…the broad leave shrub which grows something like the quill wood but has no joints, the leaf broad and deeply indented, the bark p[e]als hangs on the stem and is of a yelowish brown 〈yellow〉 colour. Meriwether Lewis, December 1, 1805, Point Adams, Oregon
Physocarpus – Greek physo – bladder and carpus – fruit, and capitatus – head-like, referring to the crowded, round flower clusters. The leaves have a distinctive maple-like look and clusters of small white flowers when in bloom. The name ninebark comes from the shreddy nature of the bark.
This is a deciduous shrub that grows up to 15 feet tall and has an upright, spreading form. It grows at lower elevation in open forests, along creeks, and in damp shrubby places often with salmonberry, red-osier dogwood, and thimbleberry. Its range extends from Alaska south to Montana and Utah, and south to California.
It was first described by the German botanist, Friedrich Pursh, who kind of fell into the opportunity to describe and publish collections from the Lewis and Clark Expedition. Lewis was tasked with this effort but either got too busy or depressed (which later led to his suicide – Lewis was having problems and most of the time after his arrival slept on the floor with his buffalo blanket) and paid Pursh the handsome sum of $70 to complete the job for him.
Before completing the effort Lewis dies and Pursh, having some fallout with his American employers, returned to Europe with a quarter of the plant collection. He published his Flora Americae Septentrionale, the first coast-to-coast vegetation description of America. Somewhat unfairly, he earned the scorn of American botanists who harbored some professional jealousy. He did take a second swing at the continent – putting together a manuscript for the vegetation of Canada, but this was lost in a fire.

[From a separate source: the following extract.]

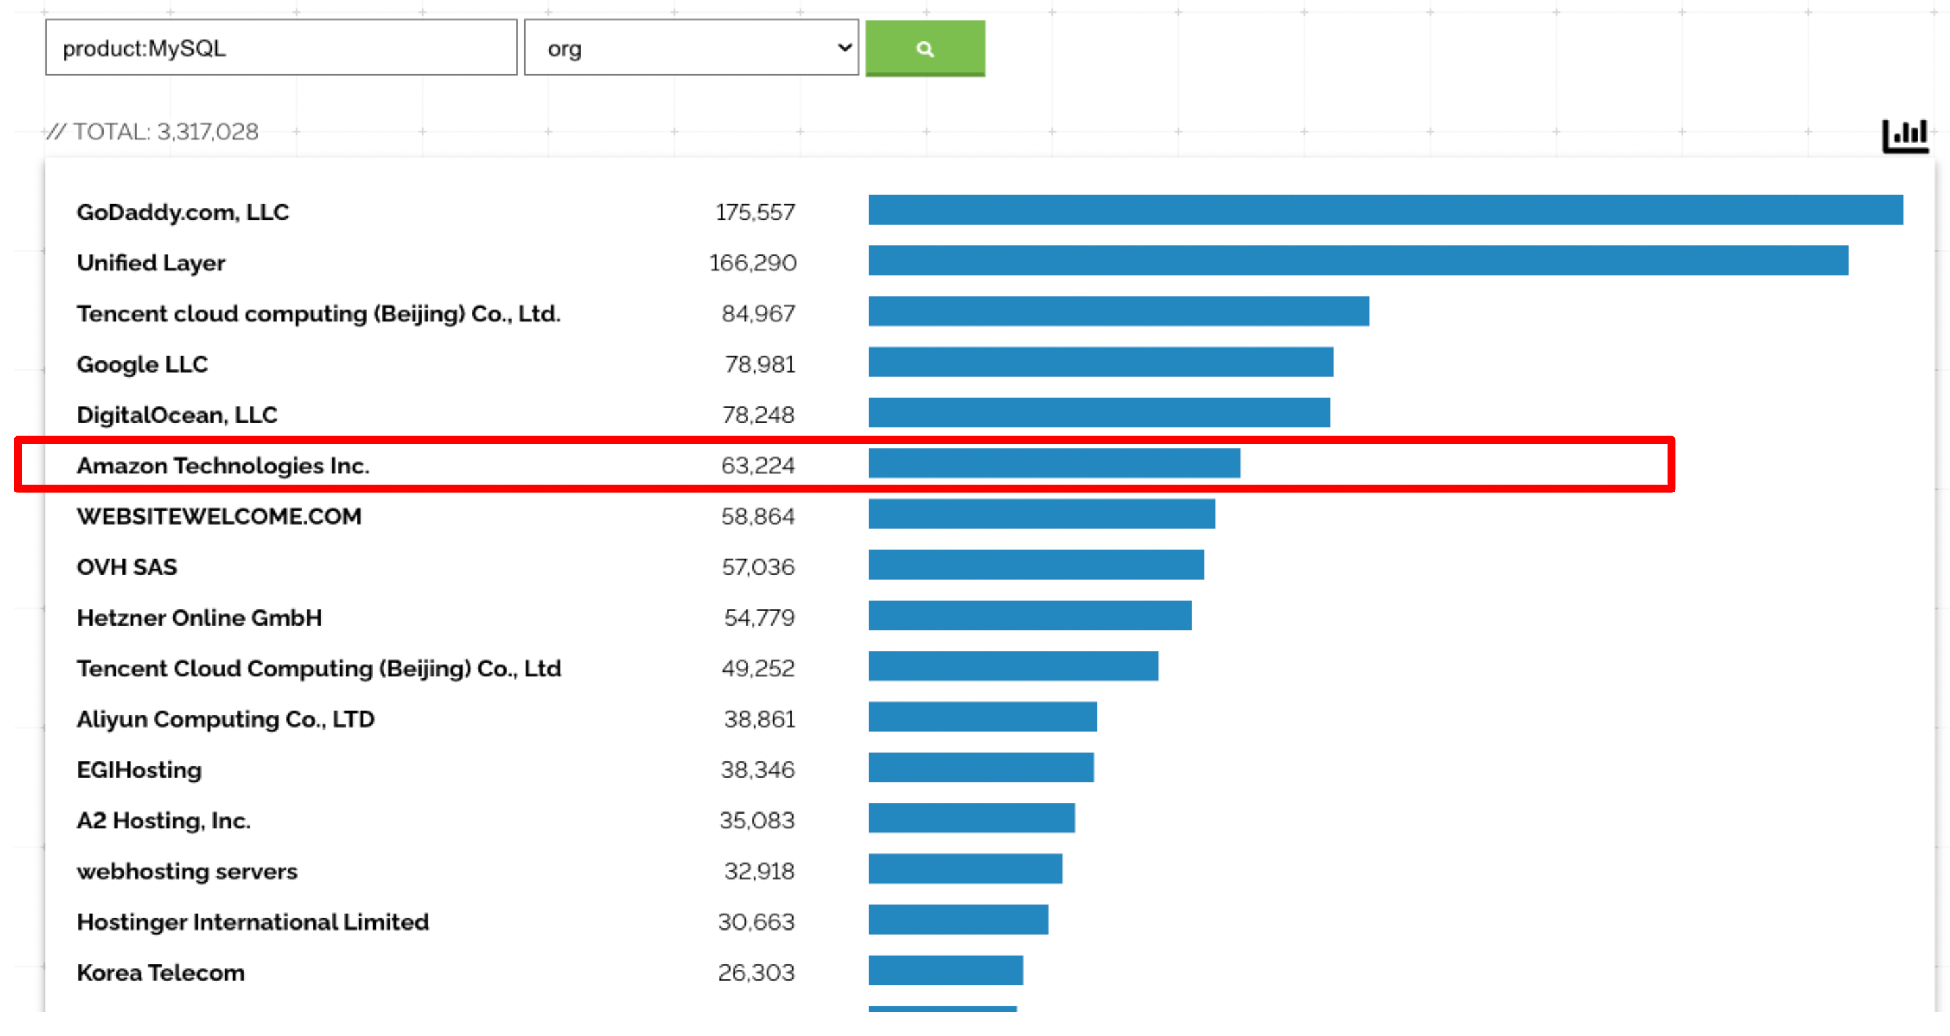Select the Unified Layer organization link
Screen dimensions: 1950x1036
pyautogui.click(x=151, y=263)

Ninebark is often used in restoration plantings because unrooted cuttings as live stakes grow easily, it has a dense root system for adding stream-side stability, is rather hardy, and has a low palatability as browse for deer and elk – but provides good bird and small mammal habitat.
Native peoples used the plant in a variety of ways. The Coast Salish made tea from a stick with the outer bark peeled off as an emetic or purgative, the Cowichan made knitting needles from small twigs, and the Nuu-chah-nulth made small bows and wood items for children. The bark, however, is toxic.

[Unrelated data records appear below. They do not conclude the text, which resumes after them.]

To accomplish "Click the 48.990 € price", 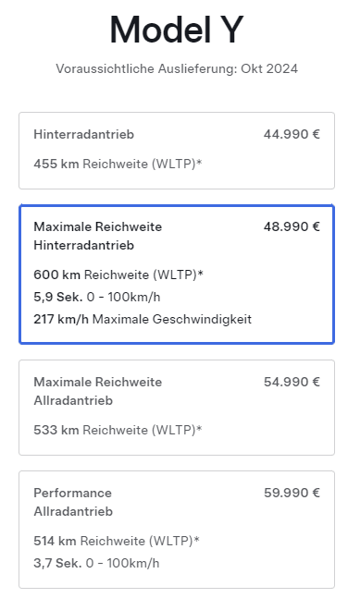I will click(x=292, y=226).
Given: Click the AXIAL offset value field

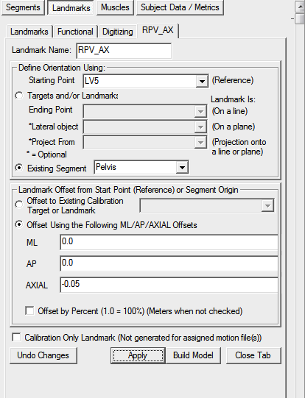Looking at the screenshot, I should [169, 285].
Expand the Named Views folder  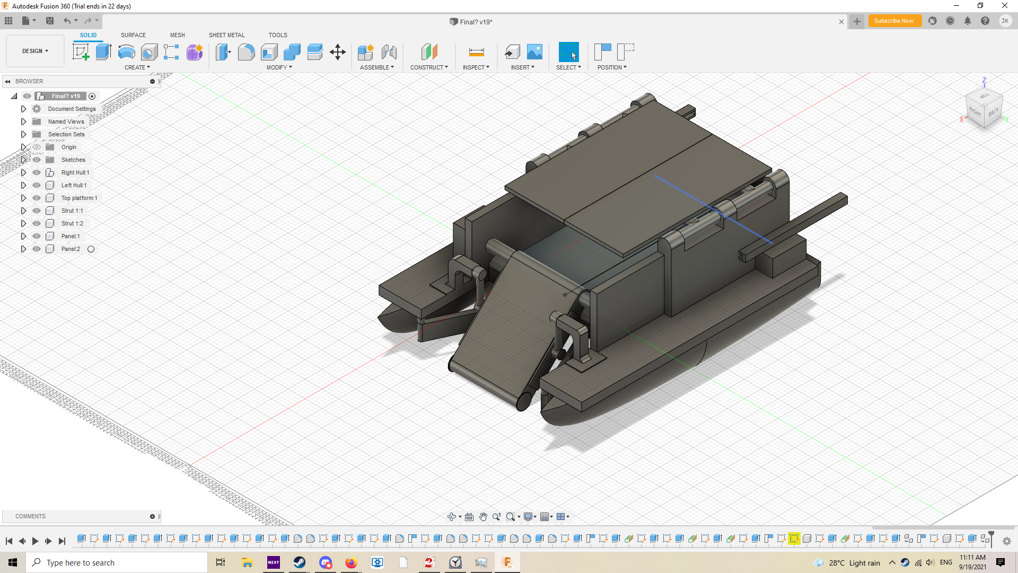click(23, 121)
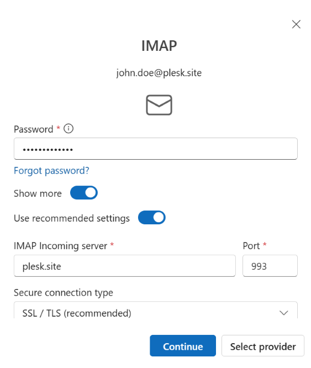Click the Use recommended settings label

click(72, 218)
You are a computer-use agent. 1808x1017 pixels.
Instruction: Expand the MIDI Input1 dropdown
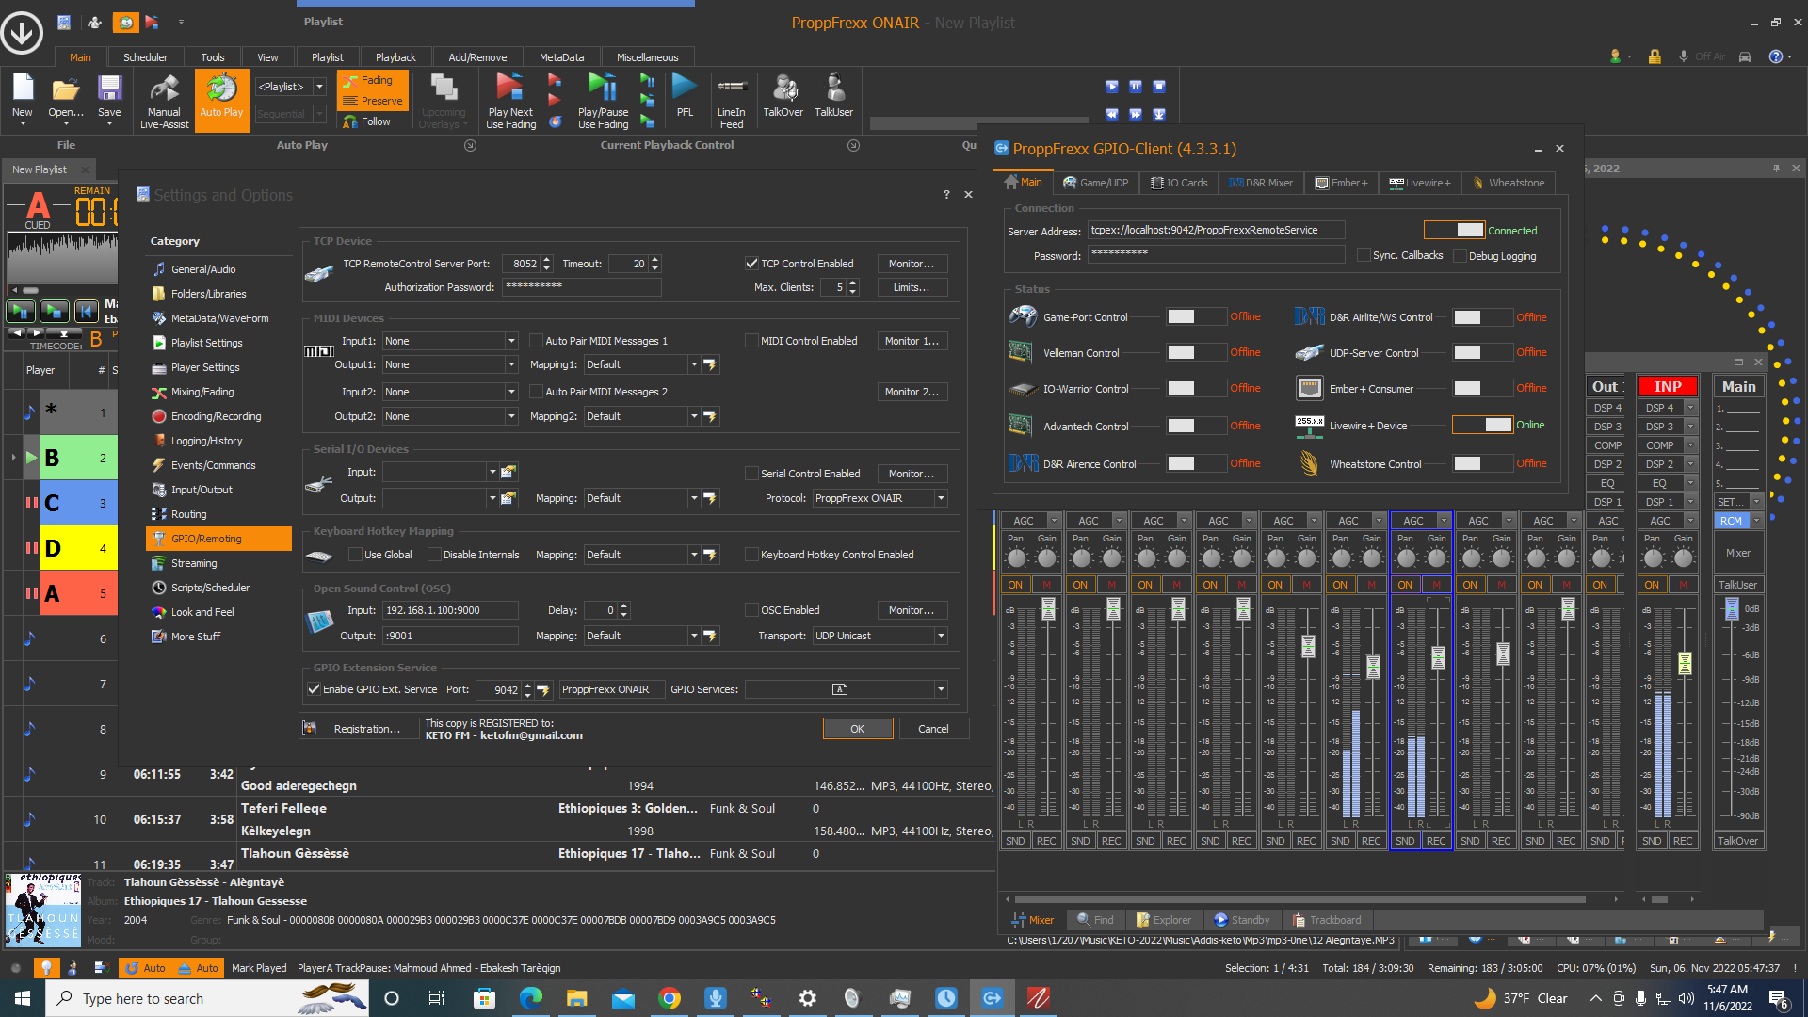click(x=511, y=341)
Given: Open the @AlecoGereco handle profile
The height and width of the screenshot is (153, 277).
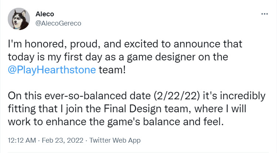Looking at the screenshot, I should pos(58,23).
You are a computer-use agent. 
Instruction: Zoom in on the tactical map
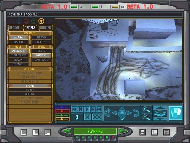pyautogui.click(x=146, y=109)
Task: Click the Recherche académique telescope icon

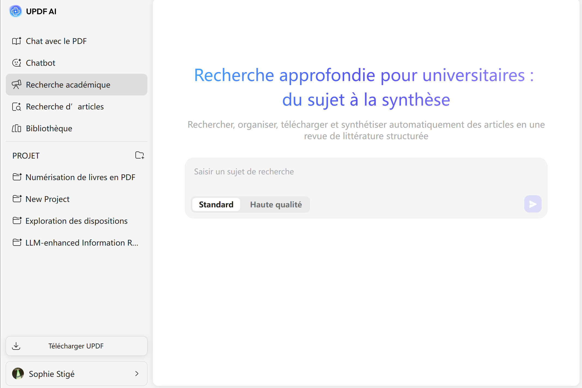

This is a pretty common shrub and the wetland field survey folks don’t mind it too much because it has no thorns (yea!) but it can get pretty dense with multiple stems and can thwart one’s progress through the bush. I have a small hedgerow of native shrubs in front of my Seattle house and the ninebark did not need much tending to take off. I did notice that this year the flowers have not yet arrived given our cool and soggy spring.